**The input**
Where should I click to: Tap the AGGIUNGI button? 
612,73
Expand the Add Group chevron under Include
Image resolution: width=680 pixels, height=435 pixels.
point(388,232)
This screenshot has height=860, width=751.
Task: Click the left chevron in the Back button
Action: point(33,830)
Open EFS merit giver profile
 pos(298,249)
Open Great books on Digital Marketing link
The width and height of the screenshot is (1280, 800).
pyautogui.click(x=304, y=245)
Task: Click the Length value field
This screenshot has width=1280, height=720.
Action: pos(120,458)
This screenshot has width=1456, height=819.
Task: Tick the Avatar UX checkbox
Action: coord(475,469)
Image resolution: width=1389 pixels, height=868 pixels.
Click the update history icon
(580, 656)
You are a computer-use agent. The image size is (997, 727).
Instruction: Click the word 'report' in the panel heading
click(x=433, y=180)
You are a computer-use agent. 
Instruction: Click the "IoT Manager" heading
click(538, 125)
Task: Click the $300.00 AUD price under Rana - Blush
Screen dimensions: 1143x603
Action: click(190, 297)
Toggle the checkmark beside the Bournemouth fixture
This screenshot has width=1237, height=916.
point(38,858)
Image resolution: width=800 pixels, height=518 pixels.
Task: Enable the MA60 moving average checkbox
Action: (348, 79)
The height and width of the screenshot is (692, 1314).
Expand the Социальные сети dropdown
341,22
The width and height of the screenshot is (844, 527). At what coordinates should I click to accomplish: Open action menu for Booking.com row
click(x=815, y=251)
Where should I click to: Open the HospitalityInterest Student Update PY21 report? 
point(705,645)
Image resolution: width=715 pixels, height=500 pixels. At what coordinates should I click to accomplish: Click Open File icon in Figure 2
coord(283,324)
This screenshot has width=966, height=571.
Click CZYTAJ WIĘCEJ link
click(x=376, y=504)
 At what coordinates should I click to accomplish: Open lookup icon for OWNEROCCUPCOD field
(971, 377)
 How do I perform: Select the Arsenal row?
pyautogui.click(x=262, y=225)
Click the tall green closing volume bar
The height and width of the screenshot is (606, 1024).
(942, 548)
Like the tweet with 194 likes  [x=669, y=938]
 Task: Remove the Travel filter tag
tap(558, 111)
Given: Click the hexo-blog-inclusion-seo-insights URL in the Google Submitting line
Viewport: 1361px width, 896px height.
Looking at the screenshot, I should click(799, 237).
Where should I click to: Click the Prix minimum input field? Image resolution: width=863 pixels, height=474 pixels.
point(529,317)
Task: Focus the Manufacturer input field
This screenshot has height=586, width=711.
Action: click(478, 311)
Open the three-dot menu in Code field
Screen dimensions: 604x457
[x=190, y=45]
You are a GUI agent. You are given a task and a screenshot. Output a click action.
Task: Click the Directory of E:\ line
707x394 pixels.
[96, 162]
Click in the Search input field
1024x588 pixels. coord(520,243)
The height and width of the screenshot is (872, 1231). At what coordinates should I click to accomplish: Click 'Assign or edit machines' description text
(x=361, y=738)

**What you should do**
Please write the entries out again exactly as they stand.

**Response to the task**
Where should I click to: Tap the AGGIUNGI button? 
612,73
Expand the Add Group chevron under Include
Image resolution: width=680 pixels, height=435 pixels.
point(388,232)
This screenshot has height=860, width=751.
Task: Click the left chevron in the Back button
Action: point(33,830)
Open EFS merit giver profile
 pos(298,249)
Open Great books on Digital Marketing link
The width and height of the screenshot is (1280, 800).
pyautogui.click(x=304, y=245)
Task: Click the Length value field
This screenshot has width=1280, height=720.
Action: pos(120,458)
This screenshot has width=1456, height=819.
Task: Tick the Avatar UX checkbox
Action: coord(475,469)
Image resolution: width=1389 pixels, height=868 pixels.
Click the update history icon
(580, 656)
You are a computer-use agent. The image size is (997, 727).
Instruction: Click the word 'report' in the panel heading
click(x=433, y=180)
You are a computer-use agent. 
Instruction: Click the "IoT Manager" heading
click(538, 125)
Task: Click the $300.00 AUD price under Rana - Blush
Screen dimensions: 1143x603
Action: click(190, 297)
Toggle the checkmark beside the Bournemouth fixture
This screenshot has width=1237, height=916.
point(38,858)
Image resolution: width=800 pixels, height=518 pixels.
Task: Enable the MA60 moving average checkbox
Action: (348, 79)
The height and width of the screenshot is (692, 1314).
Expand the Социальные сети dropdown
341,22
The width and height of the screenshot is (844, 527). At what coordinates should I click to accomplish: Open action menu for Booking.com row
click(x=815, y=251)
Where should I click to: Open the HospitalityInterest Student Update PY21 report? 
point(705,645)
Image resolution: width=715 pixels, height=500 pixels. At what coordinates should I click to accomplish: Click Open File icon in Figure 2
coord(283,324)
This screenshot has width=966, height=571.
Click CZYTAJ WIĘCEJ link
click(x=376, y=504)
 At what coordinates should I click to accomplish: Open lookup icon for OWNEROCCUPCOD field
(971, 377)
 How do I perform: Select the Arsenal row?
pyautogui.click(x=262, y=225)
Click the tall green closing volume bar
The height and width of the screenshot is (606, 1024).
(942, 548)
Like the tweet with 194 likes  [x=669, y=938]
 Task: Remove the Travel filter tag
tap(558, 111)
Given: Click the hexo-blog-inclusion-seo-insights URL in the Google Submitting line
Viewport: 1361px width, 896px height.
Looking at the screenshot, I should click(799, 237).
Where should I click to: Click the Prix minimum input field? Image resolution: width=863 pixels, height=474 pixels.
point(529,317)
Task: Focus the Manufacturer input field
This screenshot has height=586, width=711.
Action: click(478, 311)
Open the three-dot menu in Code field
Screen dimensions: 604x457
[x=190, y=45]
You are a GUI agent. You are given a task and a screenshot. Output a click action.
Task: Click the Directory of E:\ line
707x394 pixels.
[96, 162]
Click in the Search input field
1024x588 pixels. coord(520,243)
The height and width of the screenshot is (872, 1231). At what coordinates should I click to accomplish: Click 'Assign or edit machines' description text
(x=361, y=738)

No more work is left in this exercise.